Les Chiens et la charrue

Les Chiens et la charrue

Patrick K. DEWDNEY
AU DIABLE VAUVERT
656pp - 23,00 €

Bifrost n° 104

Critique parue en octobre 2021 dans Bifrost n° 104

Voici enfin le retour des aventures de Syffe, le personnage principal de L’Enfant de poussière et de La Peste et la vigne, chroniqués dans nos numéros 91 et 92.

Le gamin des rues d’autrefois est désormais un homme, et pas n’importe lequel. Abîmé par de rudes épreuves, ancien guerrier, esclave, mercenaire… Syffe se laisse porter par les événements, n’ayant plus la force ni la volonté de lutter contre les ballottements chaotiques de son destin. Alors qu’il est au fond du gouffre, ayant perdu les êtres auxquels il tenait le plus, prêt à tout abandonner, même la vie, son passé revient le hanter tandis qu’il parcourt la rivière comme contrebandier. Son chemin, sur le point de s’achever, prend un nouveau méandre, et le voilà reparti, presque malgré lui, à voguer vers une nouvelle destination. Car Aidan Corjoug, le garçon qu’il a sauvé autrefois, est désormais un homme de pouvoir, et souhaite utiliser Syffe et sa sulfureuse réputation à des fins politiques.

Revenant sur les lieux de son enfance et retrouvant d’anciens ennemis, notre narrateur se crée une nouvelle meute et confirme qu’il est, plus que jamais, l’étincelle qui met le feu aux poudres des puissants. Mais loin des conflits politiques bassement humains, une menace se dessine, au-delà des frontières des royaumes connus. La pandémie du tome 2 n’était qu’un avant-goût, et Syffe va devoir trouver des alliés inattendus pour tenter l’impossible : rassembler les hommes et affronter ce qui pourrait bien provoquer la fin de leur monde.
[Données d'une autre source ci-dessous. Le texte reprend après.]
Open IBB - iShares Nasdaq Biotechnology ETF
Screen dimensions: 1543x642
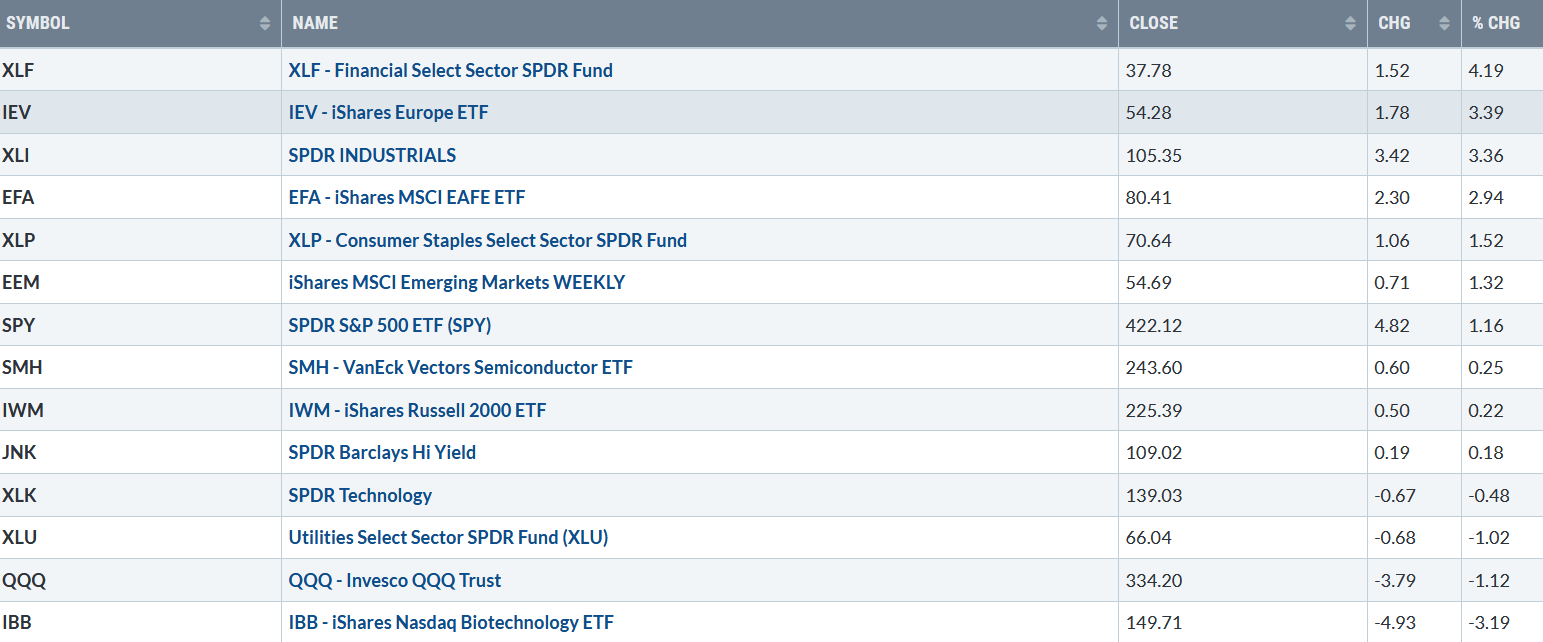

Le plaisir de retrouver le personnage est amplifié par celui de savourer l’écriture de Dewdney, qui évolue de tome en tome avec maîtrise. La trame posée dans les opus 1 et 2 s’étoffe davantage, et les fils étirés au début de la trilogie continuent de dessiner un motif qu’on savait complexe, mais qui prend des couleurs de plus en plus vives. Et, toujours, cette chance incroyable, presque insolente pour notre héros, qui, habilement travaillée depuis le premier tome, a l’élégance de faire passer quelques dei ex machina en douceur. L’admirable volonté de vivre du garçon du tome 1, plus forte que toutes les épreuves, reste un pilier, même quand l’homme de ce tome 3 croit vouloir mourir. La trame géopolitique est toujours aussi précise, comme la grande Histoire effleurée par la vie de Syffe… Quelques ingrédients d’une recette qui fonctionne. La comparaison avec Robin Hobb (et George R.R. Martin) est encore d’actualité, et il sera intéressant de voir comment Dewdney clôturera ce cycle… car voilà bien le seul bémol pour cette suite attendue : on devine quelque chose de plus grand, de plus violent, de plus bouleversant, mais cela reste encore à peine évoqué, et l’on pourrait rester sur sa faim, sur cette curieuse sensation de tome transitionnel, s’il n’y avait cette galerie de portraits vivants des personnages secondaires qui soutiennent l’histoire. Une mention particulière pour les femmes, peintes avec vigueur, et qui trouvent enfin réellement leur place dans le récit.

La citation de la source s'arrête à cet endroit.